As expected, Apple announced the next version of its mobile operating system, iOS 8, at its annual WWDC event in San Francisco on Monday. In contrast to the major visual overhaul presented in iOS 7, this update is more subtle in its improvements.
While there aren’t a lot of new design changes, there have been major improvements to several areas which are less apparent: in particular, Apple has opened up several areas of iOS to third-parties that were previously off limits, including the keyboard and TouchID. Apple’s typically understated press release calls it the “biggest release since the launch of the App Store.”
The first thing users will immediately recognize is that notifications are now “interactive,” which means users can reply directly to them without leaving the app they’re in or the home screen. Double tapping the notification will also bring up a little floating head to get access the person who sent you the message.
iMessage, which is the most-used iOS app according to Apple, has also received a lot of tweaks that eliminate annoyances. If you’ve ever been in a noisy group iMessage, you’ll discover there is no meaningful way to remove yourself on iOS 7. In iOS 8, there have been a slew of tools added to control the iMessages you receive. There’s a new “Do Not Disturb” button added on a per-thread basis, and you can finally remove yourself from group threads. In addition, users can now name group threads. Finally, Apple demoed a feature called “tap to talk,” which allows you to send short voice memos through iMessage.
Photos — the app you most likely haven’t touched since you put it in a folder — got a lot of new iCloud integration. Photos now shows all photos stored on iCloud, and lets you search by location, time, and album names. Those photos will be synced with desktop computers through iCloud, and there’s a new pricing structure: 20GB for $1, and 200GB for $4 per month.
Both Spotlight and Mail got improvements similar to OS X Yosemite. Mail got a few swipe gestures: swipe a message down to include images, or swipe left and right to delete or mark as read.
The iPhone keyboard has received word prediction abilities, bringing feature to iPhone after years on the Android and Windows Phone platforms. The keyboard learns how you type, eventually learning whether your communication style is formal or informal. One aspect Federighi highlighted is that the learning is done locally, on the device, which Apple considers a privacy feature. This feature is called QuickType.
One major focus of this version of iOS is a greater willingness to open new APIs to to third-party developers. For instance, the new version of iOS can use new, third-party virtual keyboards, but according to Apple VP Federighi, they will be in the most restrictive sandbox, which will need to ask for permission to the web.
Third-party apps also got access to TouchID for logging in, which will be great for banking apps. Camera APIs now let developers control things like exposure, white balance, and focus.
One minor feature which is pretty handy is an improvement to the multitasking screen. Above the window switcher, users find favorite contacts with a few buttons to quickly call or text. It’s a clever use of empty space and a good virtual place to put a speed dial.

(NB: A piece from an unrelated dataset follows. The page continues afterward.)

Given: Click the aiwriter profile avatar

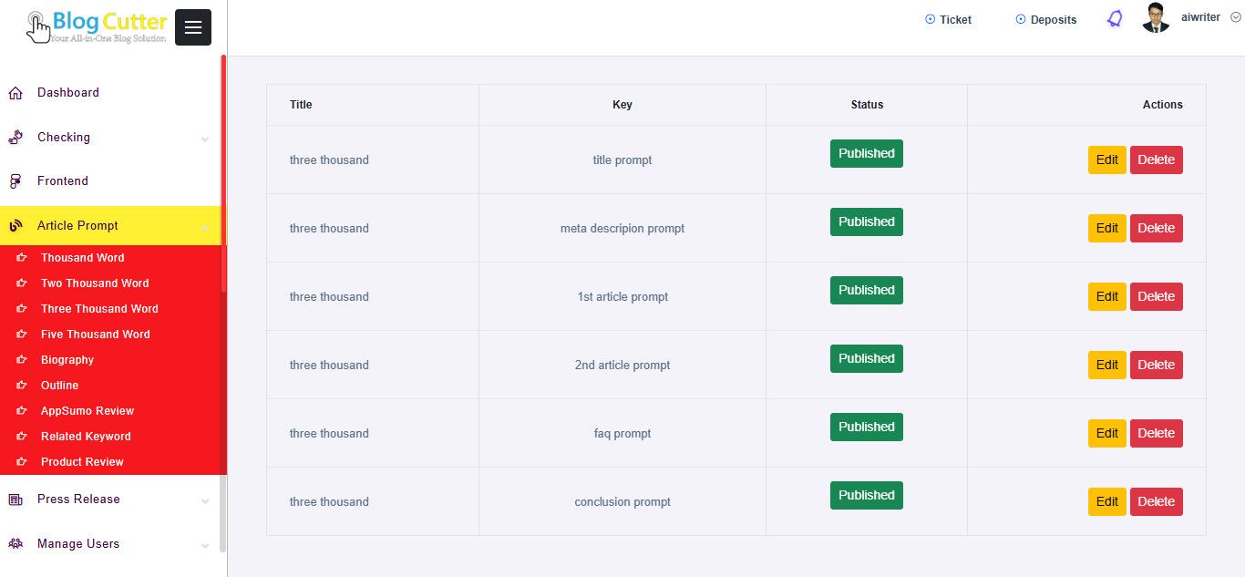Looking at the screenshot, I should point(1156,18).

One of the biggest new additions is a new app called Health, which was previously rumored as Healthbook. Health runs inside a new framework called Healthkit. We didn’t get a great look at how it will work, but Apple is billing it as a platform where health apps can communicate with each other, and it will work with apps from Nike, the Mayo Clinic, and Epic Systems.
In iOS 8, it’s possible to call Siri without pressing the home screen button. Siri now listens for the term “Hey Siri,” which sounds a lot like Google’s “OK Glass.” Siri can also identify songs courtesy of new Shazam integration.
Apple also added a feature called Family Sharing, which makes it easier for parents to manage iPhones given to children. Six family members can use the same credit card, and parents get push notifications to approve App Store purchases.
There has been no sign of a larger iPhone screen in any demo given today. iOS 8 will be available in beta to developers today and everyone else in the fall.